Passage shown >>

[Start of Attachment]

After the training job is finished, check the job and make sure that it completed successfully.

In [None]:
boto3.client('sagemaker').describe_hyper_parameter_tuning_job(HyperParameterTuningJobName=tuner.latest_tuning_job.job_name)['HyperParameterTuningJobStatus']

When the job is complete, there should be 10 completed jobs. One of the jobs should be marked as the best.

You can examine the metrics by getting *HyperparameterTuningJobAnalytics* and loading that data into a pandas DataFrame.

In [None]:
from pprint import pprint
from sagemaker.analytics import HyperparameterTuningJobAnalytics

tuner_analytics = HyperparameterTuningJobAnalytics(tuner.latest_tuning_job.name, sagemaker_session=sagemaker.Session())

df_tuning_job_analytics = tuner_analytics.dataframe()

[End of Attachment]

Prompt A >> List every function, method, or class that is called with parentheses in the code of the SageMaker tuning excerpt.
Prompt B >> Carry on the SageMaker tuning excerpt from its last line.
The material after this point comes from a separate source.

Information supplied >>

[Start of Attachment]

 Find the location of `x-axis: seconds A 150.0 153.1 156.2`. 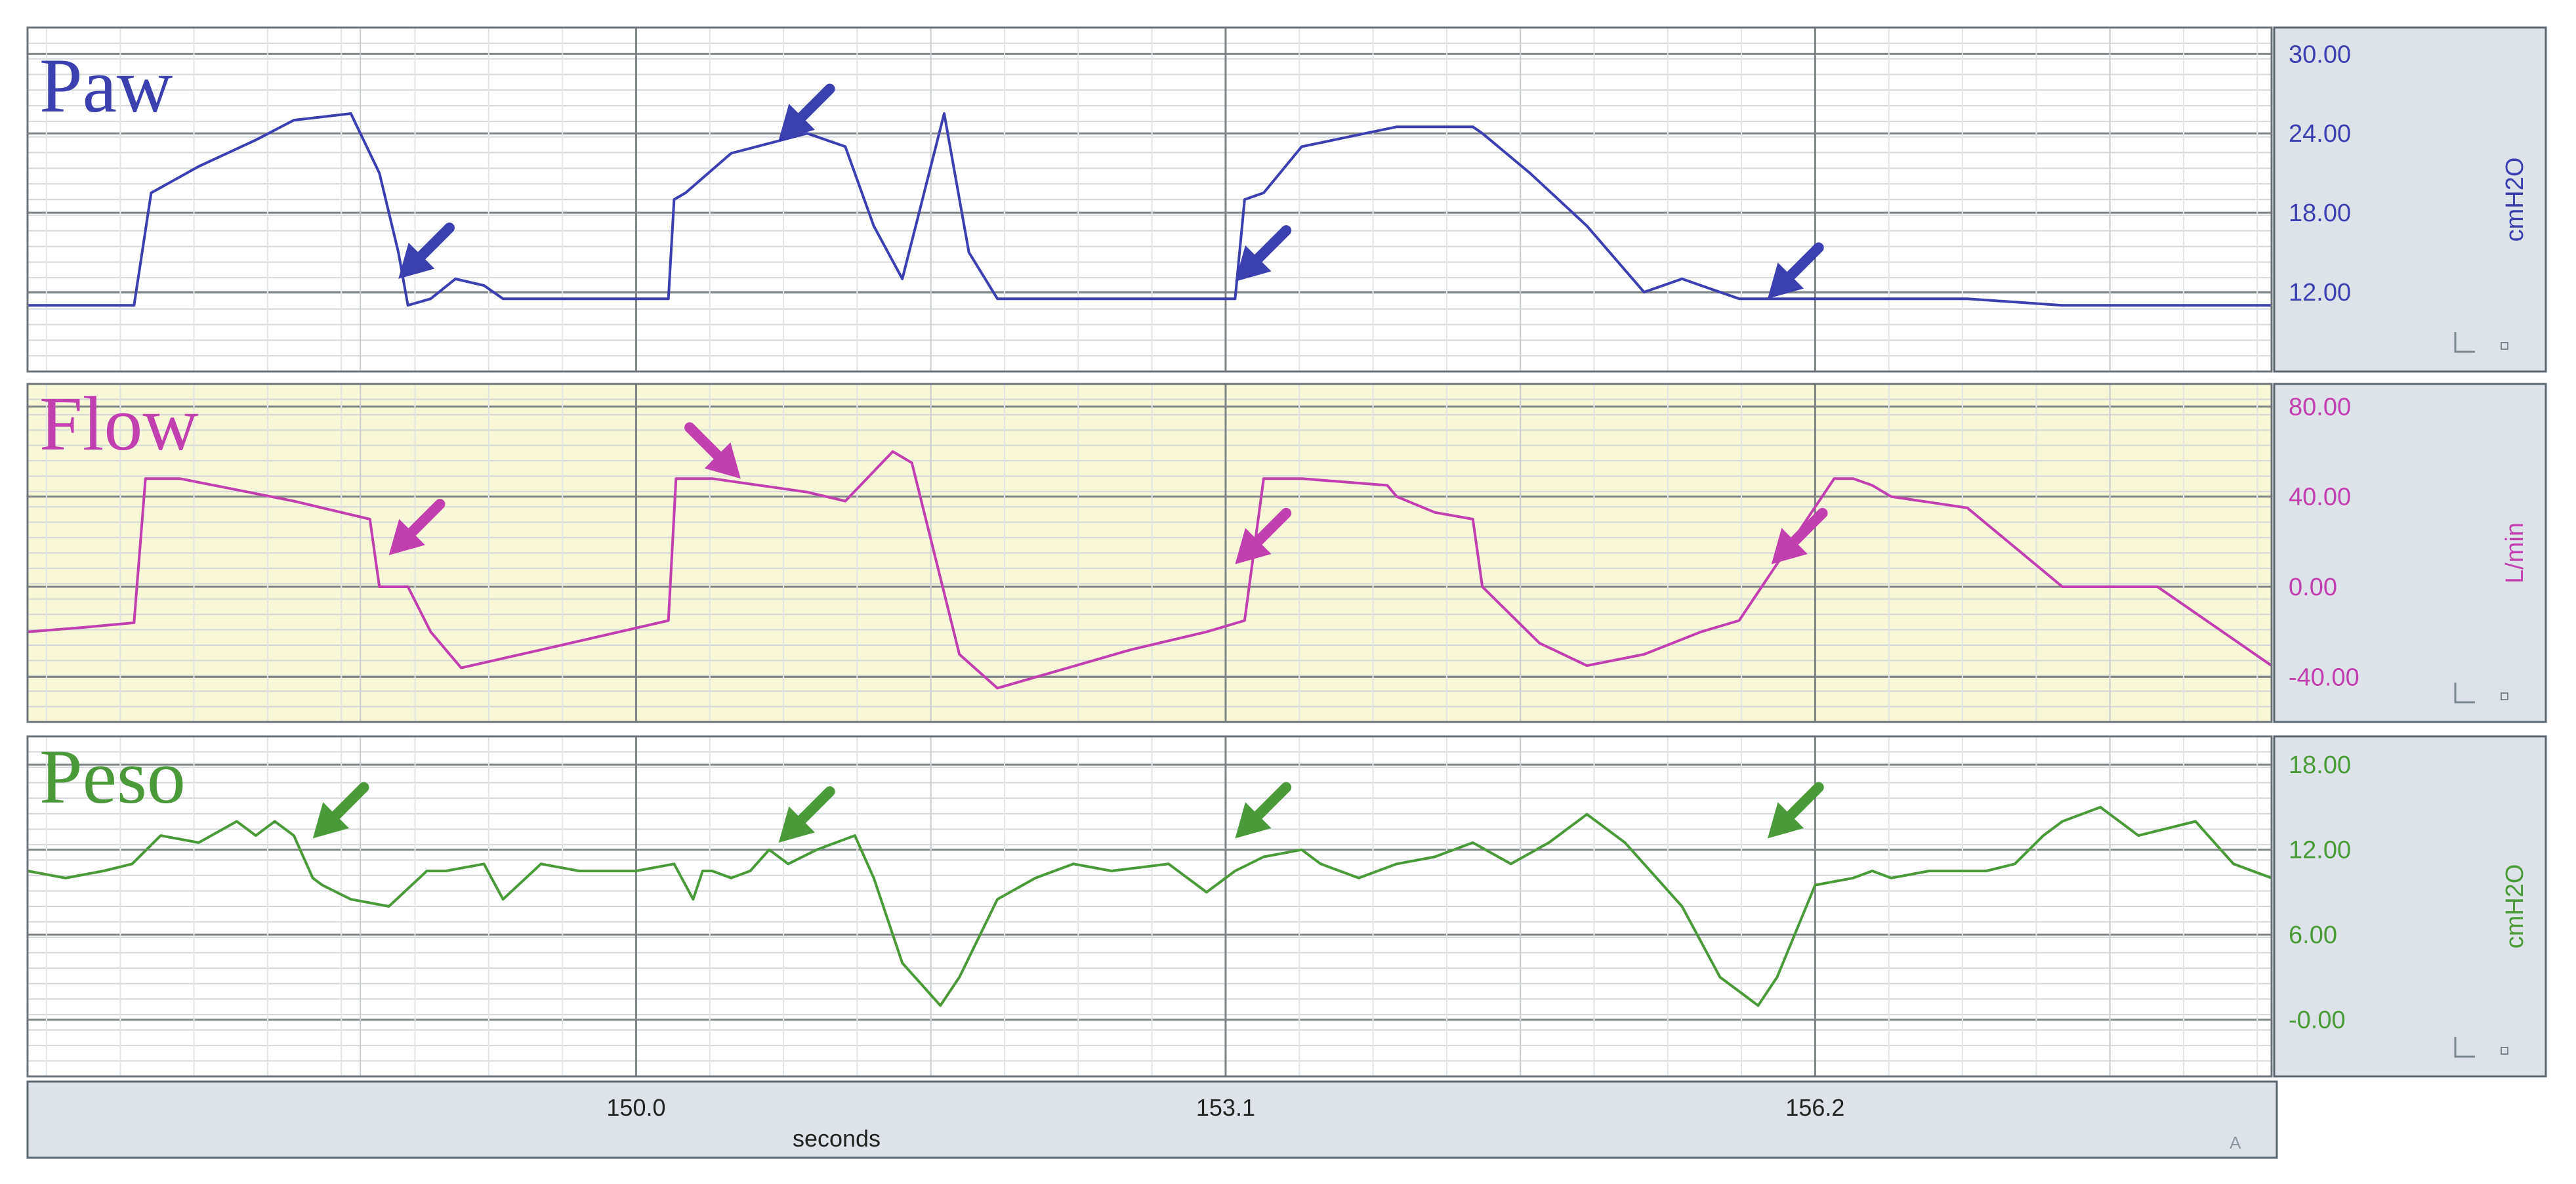

x-axis: seconds A 150.0 153.1 156.2 is located at coordinates (1152, 1120).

[End of Attachment]

Answer space A >>
- boto3.client
- describe_hyper_parameter_tuning_job
- HyperparameterTuningJobAnalytics
- sagemaker.Session
- dataframe

Answer space B >>
# Sort the tuning job analytics by the final metrics value
df_tuning_job_analytics.sort_values(
    by=['FinalObjectiveValue'],
    inplace=True,
    ascending=False if tuner.objective_type == "Maximize" else True)

# Show detailed analytics for the top 5 models
df_tuning_job_analytics.head()


You should be able to see the hyperparameters that were used for each job, along with the score. You could use those parameters and create a model, or you can get the best model from the hyperparameter tuning job.

In [None]:
attached_tuner = HyperparameterTuner.attach(tuner.latest_tuning_job.name, sagemaker_session=sagemaker.Session())
best_training_job = attached_tuner.best_training_job()

Now, you must attach the estimator to the best training job and create the model.

In [None]:
from sagemaker.estimator import Estimator
algo_estimator = Estimator.attach(best_training_job)

best_algo_model = algo_estimator.create_model(env={'SAGEMAKER_DEFAULT_INVOCATIONS_ACCEPT':"text/csv"})

This demonstration is now complete!